= Tripartite Accord (Lebanon) =

The Tripartite Accord (الإتفاق الثلاثي) of 1985 was a short-lived agreement between the three major Lebanese feuding factions, signed in Damascus, Syria, to end the Lebanese Civil War. The agreement allowed a Syrian peace-keeping military presence in Lebanon to separate the factions and gave Syria strong influence over Lebanese matters.

The three factions concerned were the Shia Amal movement, the Druze Progressive Socialist Party and the Christian Lebanese Forces (LF). The accord was signed on December 28, 1985, by Nabih Berri, Walid Jumblat, and Elie Hobeika on behalf of the three militias, respectively.
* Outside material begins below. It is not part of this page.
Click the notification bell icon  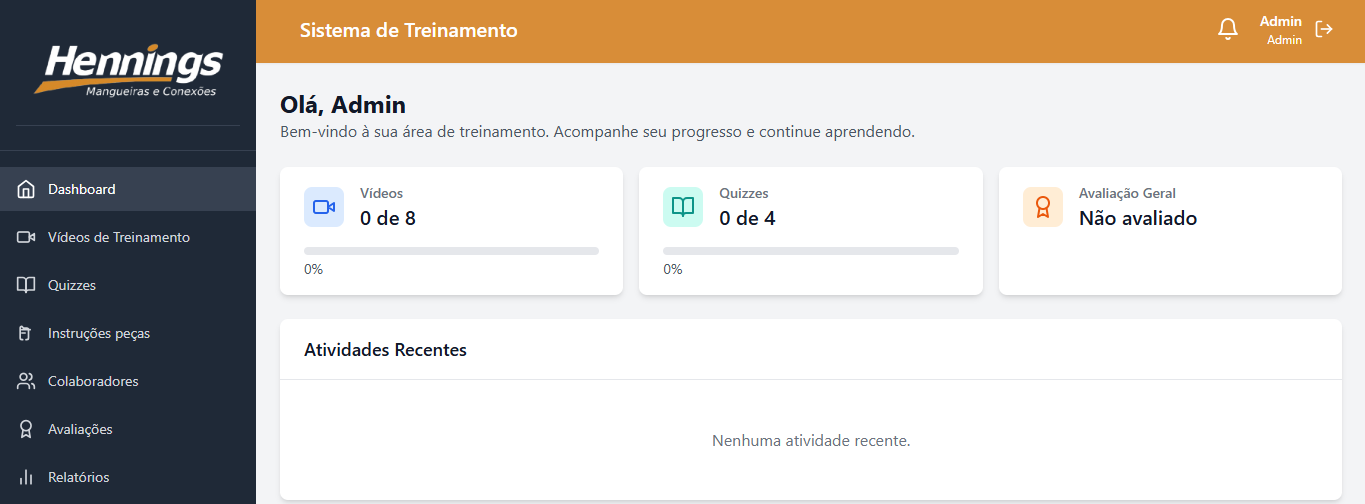tap(1228, 30)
As part of the agreement the parties pledged to disband their militias within 12 months.

== Aftermath ==
Some Christian politicians and clergy criticized the accord for giving Syria power over Lebanon and for weakening the Christian community. Elie Hobeika signed for the LF as its president, but the LF command council was split on whether he could and whether to accept the accord. In particular, the LF chief of staff Samir Geagea was opposed to the accord. The situation deteriorated into the violent Geagea-Hobeika Conflict, resulting in Hobeika fleeing on January 15, 1986. Samir Geagea and Karim Pakradouni took over the Lebanese Forces.